The Philadelphia Inquirer: Samantha Melamed - February 11, 2021
Leaving the State Correctional Institution Phoenix in Montgomery County on Thursday morning, his white hair peeking out below a prison-issue hat, Joe Ligon was accompanied by a dozen large file boxes. That’s about 10 more boxes than regulations normally permit.
“I’m a special guy,” Ligon explained.
It’s a privilege earned over 68 years, as the oldest and longest-serving juvenile lifer in the country. He’s been imprisoned since 1953, when he was just 15 years old.
“I guess you accumulate a lot of stuff in 68 years,” said Bradley Bridge, a lawyer with the Defender Association of Philadelphia who’s represented Ligon since 2006. Having taken on the mission of getting Ligon home — first legally, then logistically — he had to scramble to fit the materials into his car, commandeering a reporter’s trunk for the overflow.
Ligon, now 83, received his life term for taking part in a spree of robbery and assaults in which two people died. Ligon admits participating in the crime with a group of drunk teens but denies killing anyone.
After the U.S. Supreme Court ruled that automatic life terms for kids are cruel and unusual, he was one of more than 500 Pennsylvania prisoners all resentenced to terms contingent on lifetime parole.
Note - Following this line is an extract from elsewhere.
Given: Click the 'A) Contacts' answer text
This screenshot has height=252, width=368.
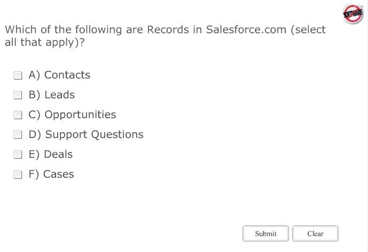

But Ligon, resentenced to 35 years to life in 2017, rejected the very idea of parole after nearly seven decades in prison.
Charron, Pace, and Eleanor Myers, a senior advisor at YSRP, volunteered to assist — a process that ultimately included support from 10 city agencies, the Pennsylvania Department of Corrections, and various nonprofit organizations. Philadelphia’s Reentry Coalition directed Myers to Philadelphia Corporation for Aging, which found Ligon a place in domiciliary care, a foster-care-like accommodation with a family in Philadelphia.